This month's topics:

Eulerian circuits in the giant panda genome

"The sequence and de novo assembly of the giant panda genome" appeared in the January 21 2010 Nature. The over 100 authors were led by a 5-person squad based in Shenzhen, Beijing and Shanghai, with first author Ruiqiang Li. As the authors remark, this is only the second genome of the order Carnivora to be sequenced (the first was the dog). They call special attention to the method they used: "our demonstration that next-generation sequencing technology can allow accurate de novo assembly of the giant panda genome will have far-reaching implications for promoting the construction of reference sequences for other animal and plant genomes in an efficient and cost-effective way." The main drawback of the next-generation technology was the much shorter "read length" of the decoded sequences it produces (in comparison with the methods used in the human genome sequencing of the last decade). One of the tools used to overcome this limitation was an application of the de Bruijn graph algorithm, which allowed the team to handle the vexing problem of repeats: identical stretches of code which occur in different places in the genome. Since the reconstruction of the genome from the huge number of fragments is done by matching congruent stretches, the existence of repeats forces the consideration of many spurious correspondences, which have to be eliminated by hand.

genome analysis

Schematic illustration of the de Bruijn graph algorithm applied to genome sequencing. Here a represents a portion of the genome to be analysed, along with the fragments generated by the first step in the analysis (amplification via polymerase chain reaction). This portion contains a repeated stretch (red). The task is to reconstruct the original configuration. The possible matchings between fragments are schematized in b. Note the complication caused by the repeats. The de Bruijn algorithm consolidates all the appearances of a repeat into one, producing an oriented graph (c) with looping. The solution now will be an Eulerian circuit of this graph: one that traverses each edge at least once. Image adapted from Pevzner, Tang and Waterman, An Eulerian path approach to DNA fragment assembly, PNAS 98 (2001) 9748-9753. Those authors remark that the solution of the b graph would be a Hamiltonian circuit (visiting each vertex exactly once) and that "efficient algorithms for solving this problem are unknown." Whereas "the Eulerian path problem is easy to solve even for graphs with millions of vertices, because there exist linear-time Eulerian path algorithms."

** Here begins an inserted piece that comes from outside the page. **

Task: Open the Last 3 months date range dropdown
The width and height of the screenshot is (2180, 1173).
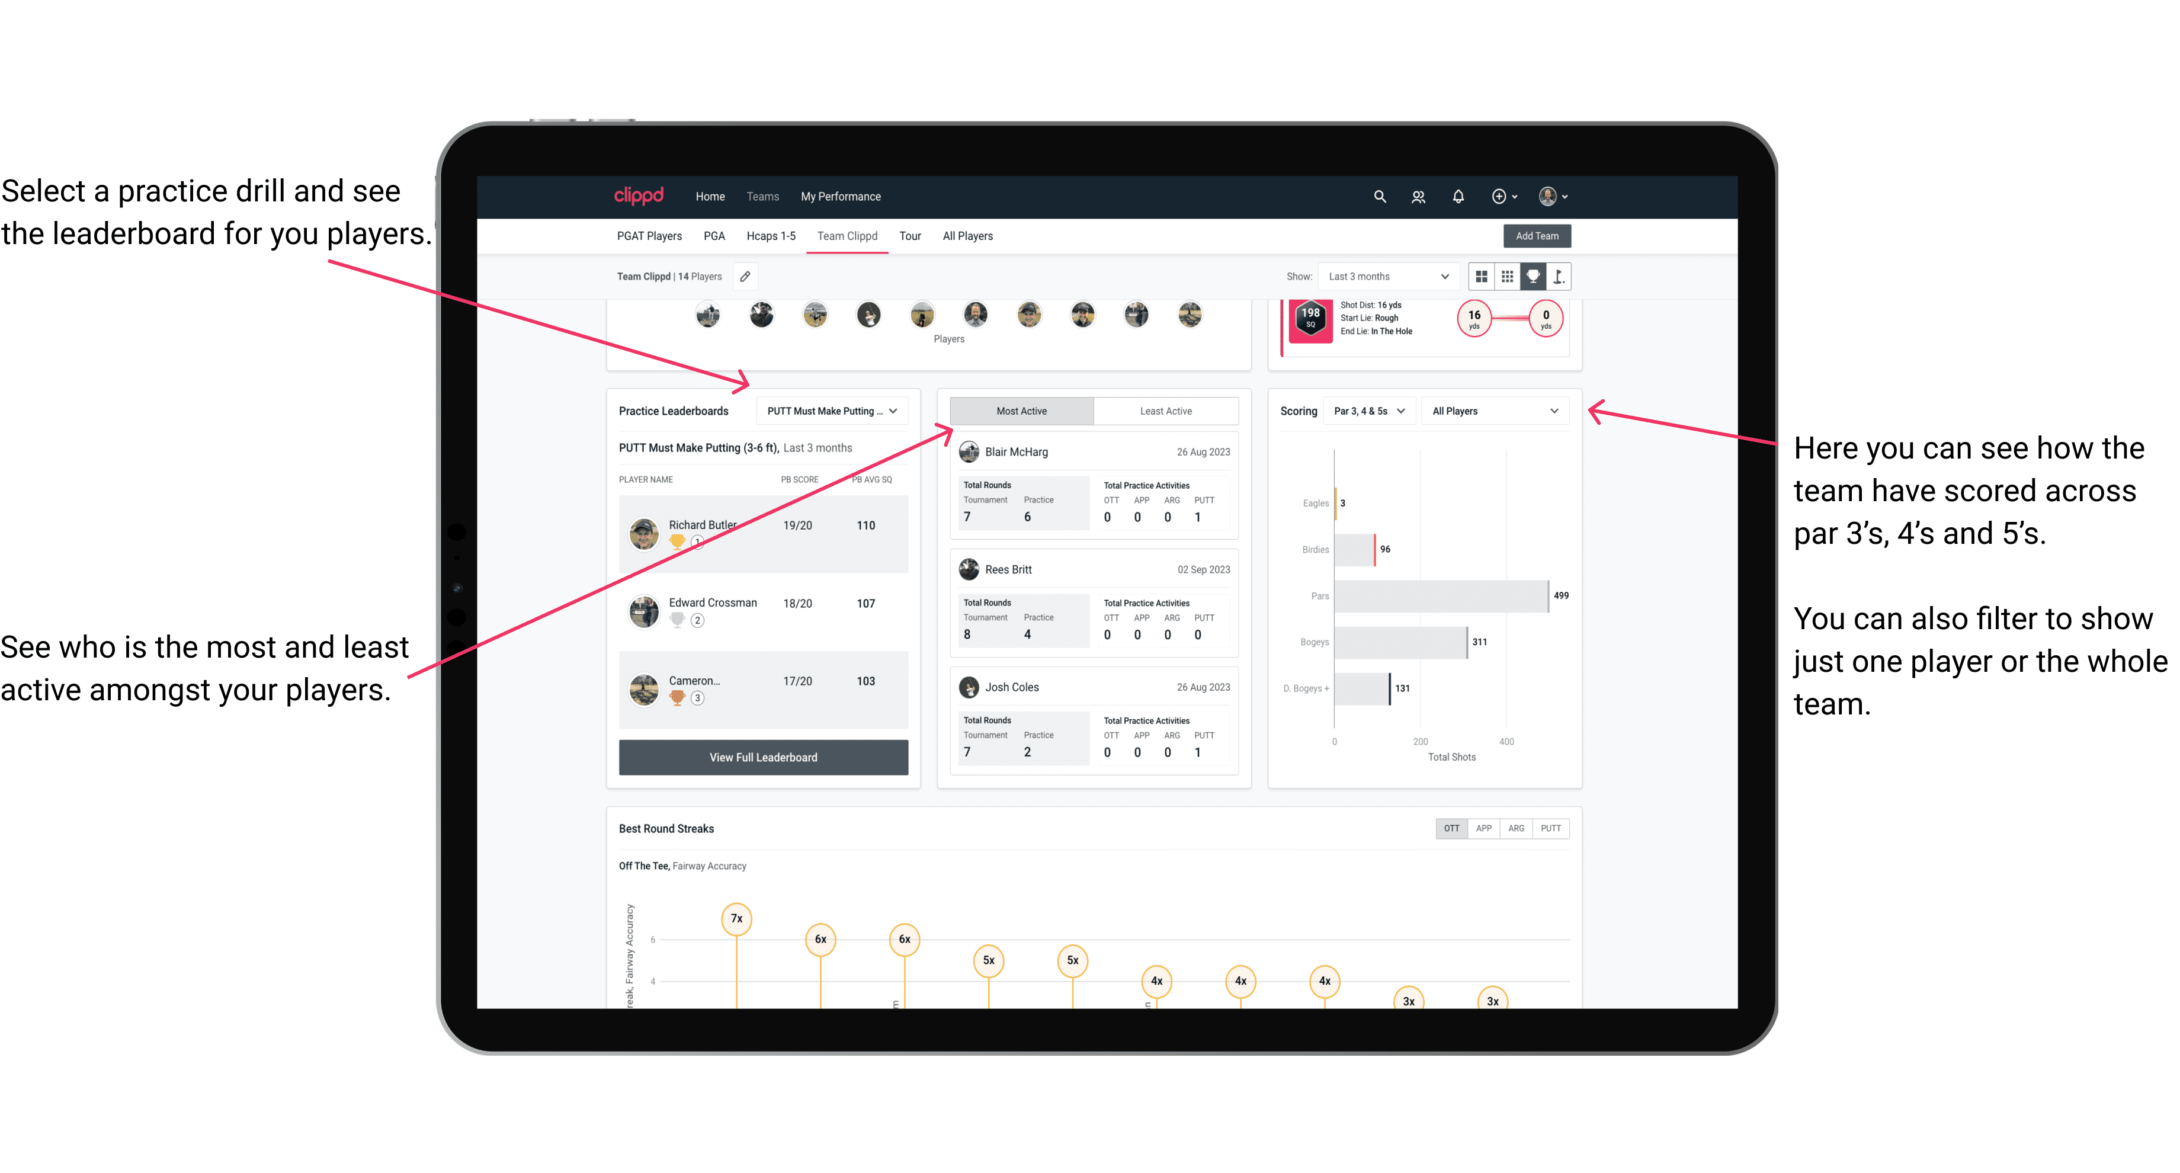Action: 1387,276
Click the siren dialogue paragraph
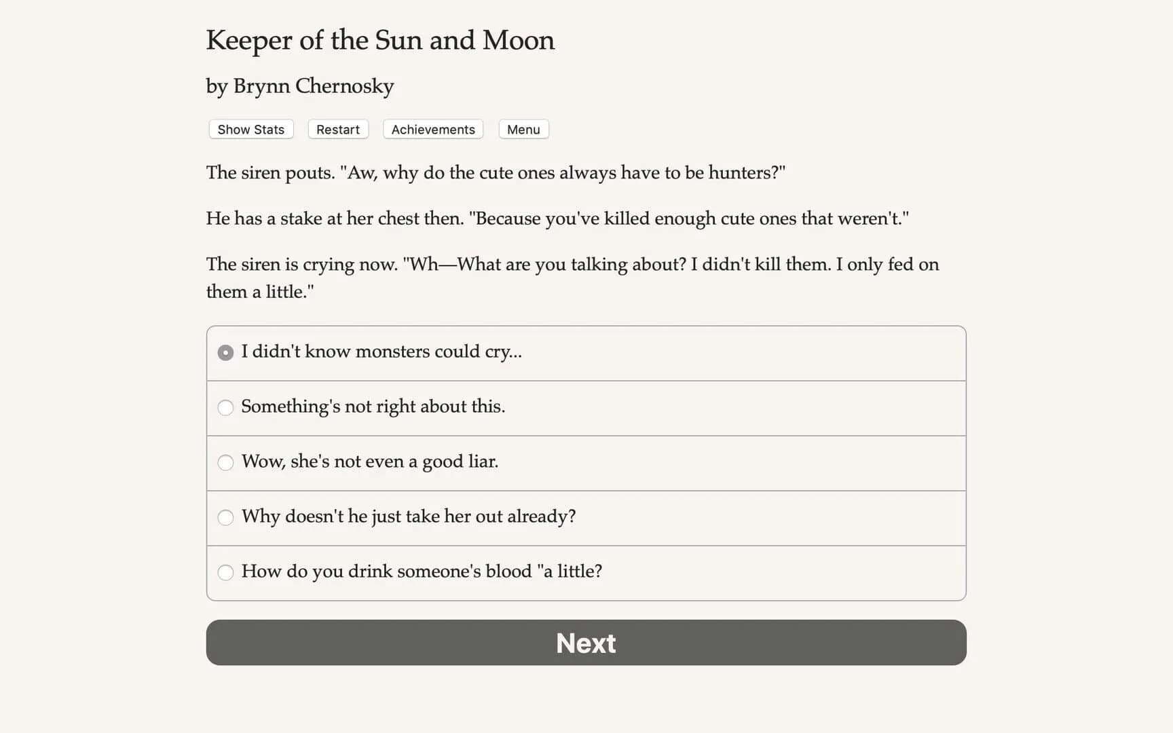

The Joint Mathematics Meetings covered in Science

It's February again, and Barry Cipra is reporting in Science (February 19, 2010) from the Joint Mathematics Meetings, in San Francisco this year.

  • Politics as (Un)usual: "Anna Popova, a graduate student in psychology at the University of Illinois, Urbana-Champaign, described an analysis of ranked ballots from 8 years of voting for the presidency of the American Psychological Association (APA). She and her adviser, Michel Regenwetter, found that different voting methods gave the same result much more often than not." Cipra interviewed other voting experts who questioned whether elections in professional societies (where slates are often rigged) are fair representatives of the process.
  • Perfection in a Box: A perfect cuboid would be a rectangular parallelipiped such that all 3 side lengths, all three side diagonals and the main diagonal are integers. "Computers have looked at all possible bricks with edge lengths up to 10 billion without finding a single one that's perfect," according to Ezra Brown (Number Theory, VPI). But suppose we relax "rectangular"? Then there are more diagonals to worry about (13 lengths in all) but perfect ones turn out to be quite plentiful. "Clifford Reiter of Lafayette College in Easton, Pennsylvania, and Jorge Sawyer, an undergraduate at Lafayette, have found the first examples of perfect parallelepipeds." The first example, found by a computer-aided search, has sides of length 271, 106, and 103. The 271x106 face has diagonals of length 255 and 323; the 271x103 face has diagonals 312 and 266; the 106x103 face has diagonals 101 and 183.
  • What Comes Next? "One of mathematicians' most beloved Web sites is getting ready for a makeover. The Online Encyclopedia of Integer Sequences, established by Neil Sloane at AT&T Labs Research in 1996 and run largely as a one-man shop, is poised to go "wiki," with 50 associate editors taking over much of the workload." If you come across a sequence of integers in your research, you look it up in the Encyclopedia. Cipra quotes Doron Zeilberger (Combinatorics, Rutgers): it is "one of the most useful tools available online for the working mathematician. It also is a great tool for determining the novelty of a new sequence. If it is not in Sloane, it is most likely to be new!" The Encyclopedia has currently over 200,000 integer sequences. "In 2009 alone, the total increased by 18,709 sequences, or more than 50 a day."

"We don't use algebra"

A nice vignette, thanks to Ian Stewart, pops up in John Gribbin's review of Seeing Further: The Story of Science and the Royal Society (Nature, January 28, 2010). "As an example of the lack of understanding of the role of mathematics even among scientists, Stewart cites a member of NASA's Jet Propulsion Laboratory. On commenting that in the Mars Rover programme 'we don't really use any abstract algebra, group theory, and that sort', the researcher was confounded when told of the importance of finite, or Galois, fields in the channel coding used to reduce errors in the flow of information--in messages from Mars, as well as in reproducing sound from a compact disk. Scientists ought to know better. "

Tony Phillips
Stony Brook University
tony at math.sunysb.edu